I suppose the Japanese army knew they would be defeated. Otherwise I can’t explain this drastic decision. When the day came and Allied ships began to be glimpsed from the coasts, the people of Okinawa watched intently, well aware of what they had to do. Perhaps some thought about disobeying the emperor’s orders and turning themselves over to the Allies, but they had been warned that the enemy were cruel devils who would behead them, rape their women, burn down their houses, and crush their bodies with tanks.
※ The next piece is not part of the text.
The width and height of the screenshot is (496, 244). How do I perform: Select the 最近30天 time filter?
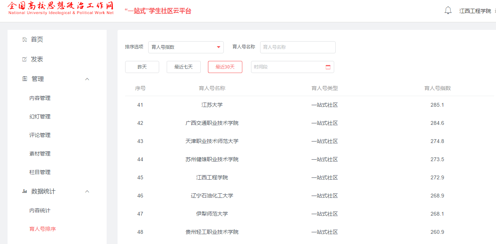pyautogui.click(x=225, y=67)
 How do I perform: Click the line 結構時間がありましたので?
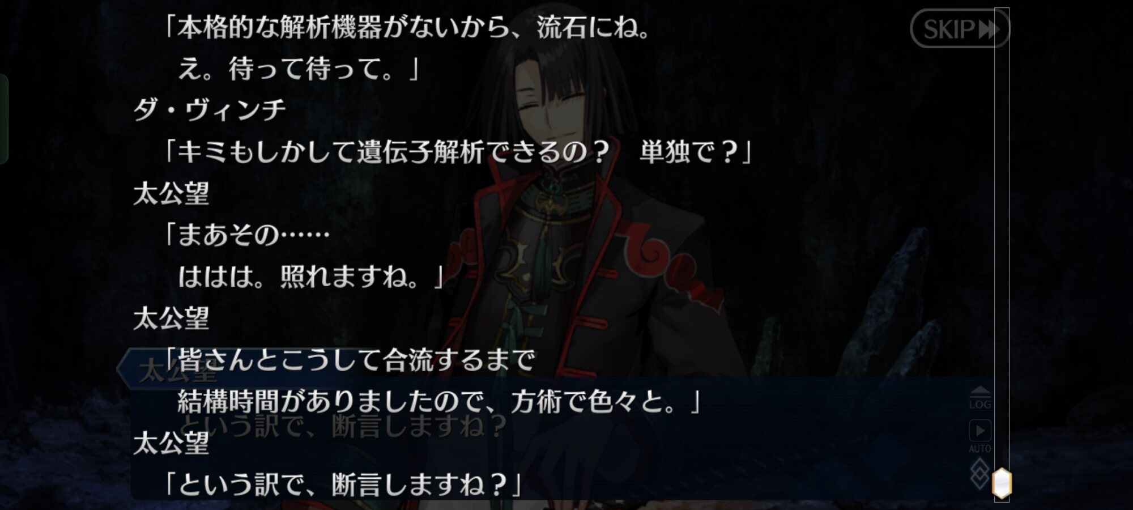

When the moment came to commit suicide, the grenades didn’t work. Or at least not for the civilian population, who had never used grenades before. Bewildered, frantic, afraid, the people of Okinawa didn’t know what to do. The enemy was upon them and they had no way to save their families, their wives, their daughters, their elderly parents, no way to grant them the saving grace of death. Kinjo describes how he watched one of his desperate neighbors take up heavy tree branches and beat his wife and children. The man wept as he did so, but he was convinced that it was an act of salvation. The screams of his family did nothing to soften the harsh blows. Each stroke was followed by an even more brutal one. One, two, twenty, thirty blows. Or maybe more, until his wife and children lay dead on the ground.

A dark silence fell over that corner of the island.

All who had witnessed the scene were left stunned and speechless.

For a moment the collective hysteria was stilled by the sight of the bloodied bodies.

Young Kinjo was there, neither man nor child. He stared in fear. Maybe he heard a flock of birds cross the sky. Maybe he heard the sound of the waves in the distance, crashing against some cliff. Or maybe somebody screamed again, reactivating minds and bodies, and then it was the beginning of the end. Without much thought, Kinjo and other desperate Japanese took other big branches from other big trees and with them they began to beat the other wives, the other sisters, the other elders. Kinjo struck his mother on the head. Then he struck his younger siblings. He wept as he did so, or so he said on camera, but he was convinced that it was an act of salvation. His family’s cries did nothing to soften the harsh blows. Each stroke was followed by an even more brutal one. One, two, twenty, thirty. Or maybe more, until his mother and his siblings were dead, bloody and broken, along with the rest of that big island family of Okinawa.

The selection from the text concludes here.